* The problem:
The exercise calls for exact output of the lines between the one that contains "Given: Click the" and the end of the data, with both ends kept and pictures left out.

Source records:
---*---
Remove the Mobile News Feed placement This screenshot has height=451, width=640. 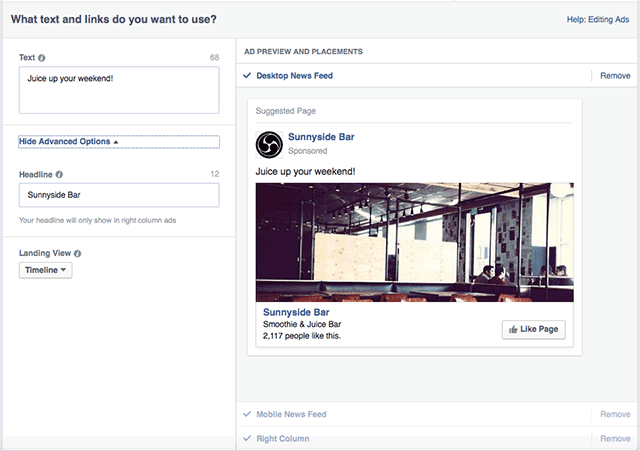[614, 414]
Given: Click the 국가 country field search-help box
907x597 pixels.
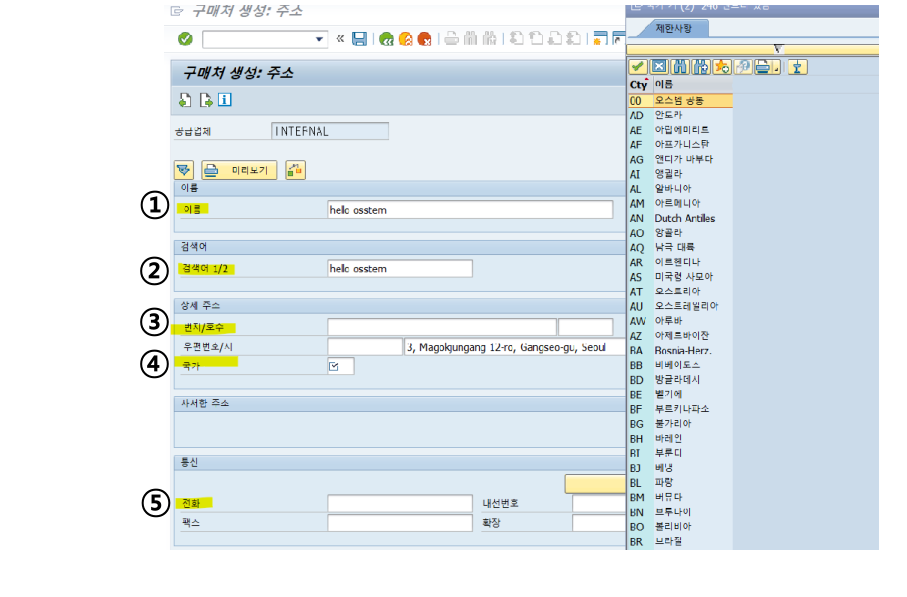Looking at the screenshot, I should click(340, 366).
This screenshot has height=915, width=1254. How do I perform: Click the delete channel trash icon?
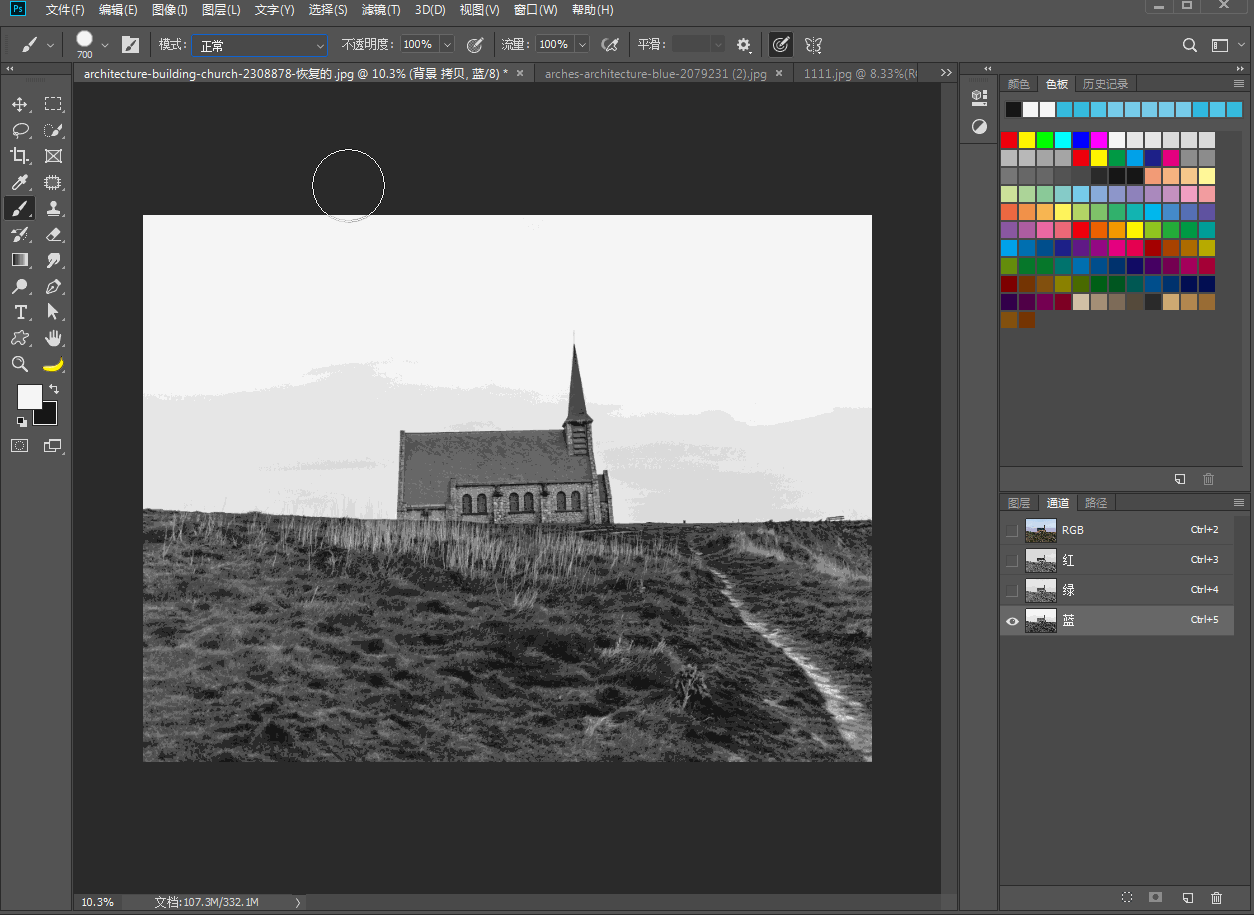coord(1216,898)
---*---
* Answer below:
Given: Click the 국가 country field search-help box
907x597 pixels.
Looking at the screenshot, I should click(340, 366).
This screenshot has height=915, width=1254. How do I perform: Click the delete channel trash icon?
coord(1216,898)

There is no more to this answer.